Service Provision - Housing

riverside In the last year, communications received from Rescare members have made the threat to residential care placements ever clearer. In particular, we were contacted by the family carers with relatives in an Hft/Self Unlimited facility in Lancashire whose closure and selling-off is now proposed. In December 2013, working in conjunction with the ‘families group’, we came up with a template letter, which we encouraged any Rescare member concerned with this issue to send to the relevant ministers (Full details here).

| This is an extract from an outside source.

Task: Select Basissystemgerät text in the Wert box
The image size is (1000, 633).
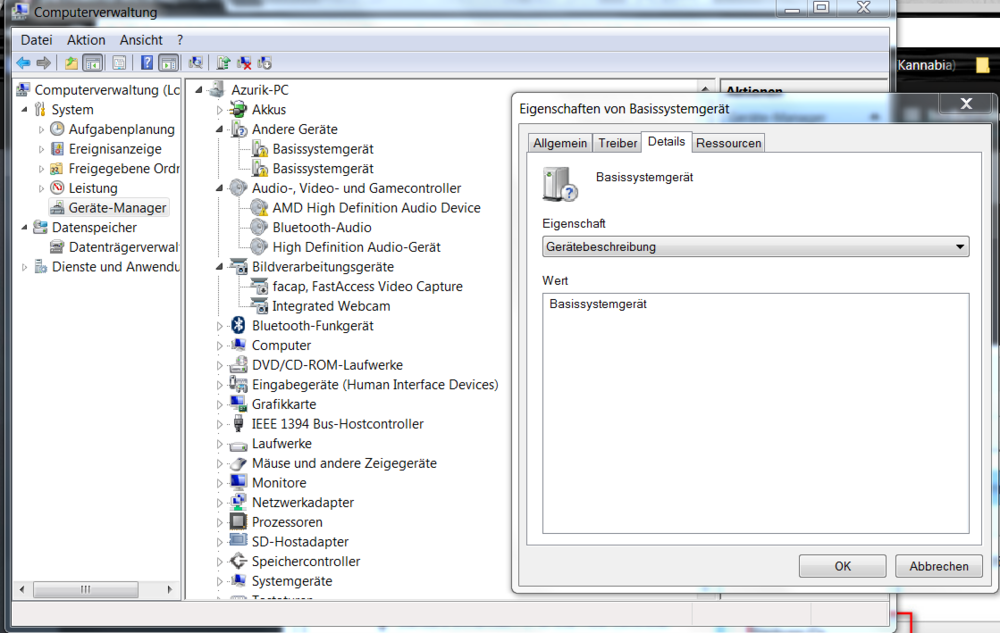Action: coord(598,304)
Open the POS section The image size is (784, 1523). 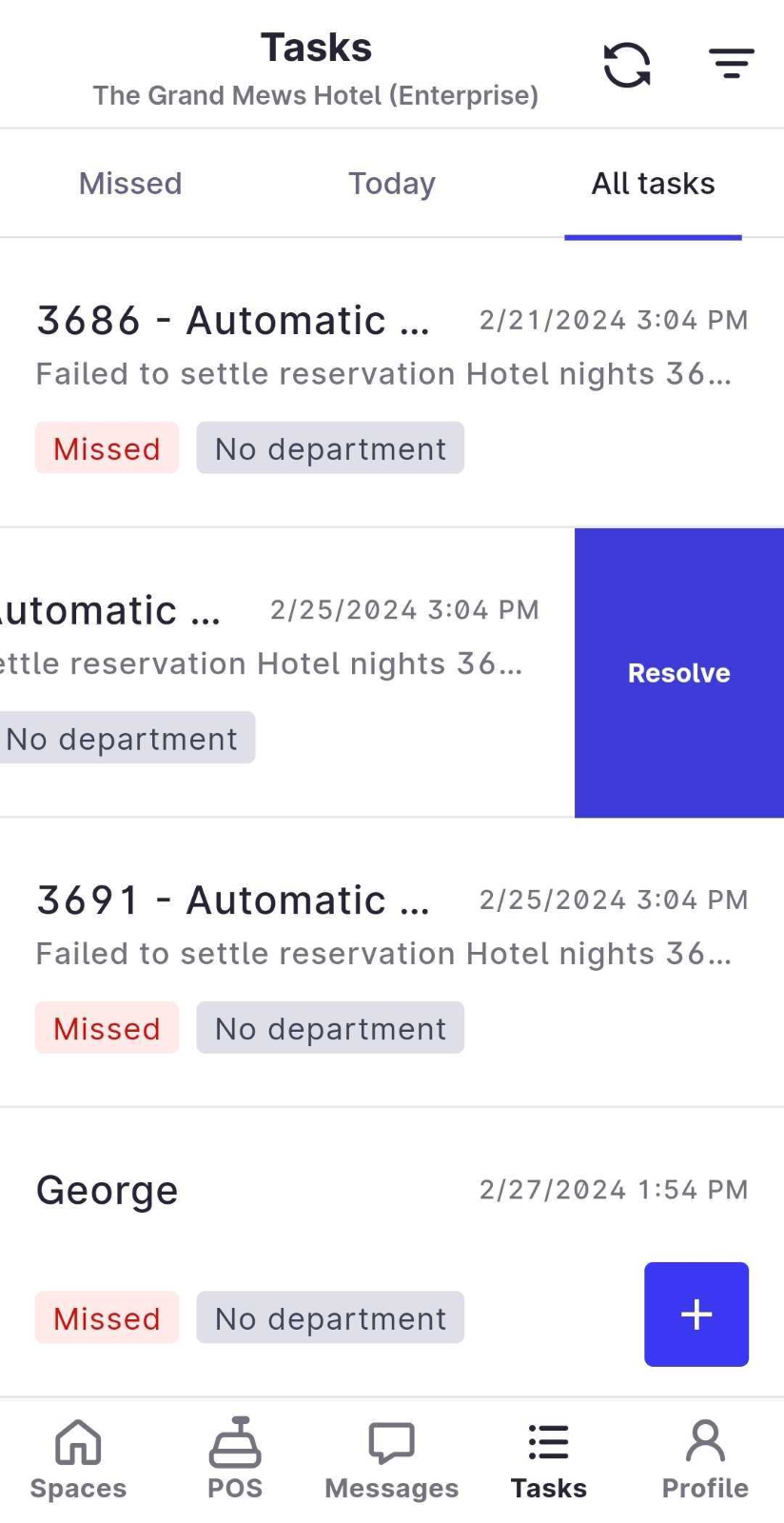(235, 1443)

Learning Disability, Capacity and Tenancy Agreements

Under development Feb 2014 The legality of tenancy agreements applying to persons with a learning disability (especially those unable to understand what a tenancy is) has ‘traditionally’ been described as a grey area, and the complexity of the law makes it greyer.. In January 2011 various court users asked the Court of Protection for guidance about signing or terminating agreements on behalf of adults who lack the mental capacity to understand or sign for themselves.  Revised guidance was drawn up with the approval of the senior judge of the Court of Protection and issued in June 2011 The Court of Protection then issued  new guidance (revised revised guidance!)  in Feb 2012 on when it is advisable to make an application to the court in relation to a tenancy for a person who lacks the mental capacity to enter into a tenancy agreement. An excellent blog article on the Small Places website provided an explanation and background information:
As readers may be aware, last year a tribunal ruled that housing benefit was not payable to cover rent incurred through a tenancy agreement that was entered into on behalf of a person who lacked capacity  without the requisite authority of an LPA, deputyship or order of the Court of Protection.  The ruling in Wychavon District Council v EM [2011] caused significant consternation among housing providers, and groups involved in the care of adults with learning disabilities, as potentially it cast doubt on the viability of many supported living arrangements.  At the time of the original ruling, Neary Legal wrote an excellent post explaining why he felt the Wychavon ruling was flawed, and earlier this year the judge returned to the ruling and reversed it (see Nearly Legal’s summary of this second decision here).  This turnaround must come as a huge relief to local authorities, carers, housing providers and those supported living residents whose very homes were potentially at risk as a result of the ruling.  I should expect it’s something of a relief to the Court of Protection as well, who could have been flooded with emergency applications for orders for tenancy agreements!
The Small Spaces blog article by lawyer and academic Lucy Series is well worth reading in full, since it goes on to consider the intrinsic contradictions of the Supported Living model:
“The key difficulty, to me, seems to be that the ‘legal’ status of supported living services rests upon whether or not a location is regarded as a person’s own home, and yet incapacity potentially interferes with the entire gamut of choices and freedoms we have come to associate with ‘home’ – from where one lives, to who one lives with, from how one lives, to who supports you in living that way, rights of exclusion from the property, rights of invitation of others into the property, to rights of freedom of movement within the property.  It’s not just that the law has to catch up with the ‘economic viability’ of particular models of care, it’s that the law is founded in the presumption that all its subjects are autonomous, rational and free agents, and mental incapacity makes that presumption deeply, deeply, problematic.”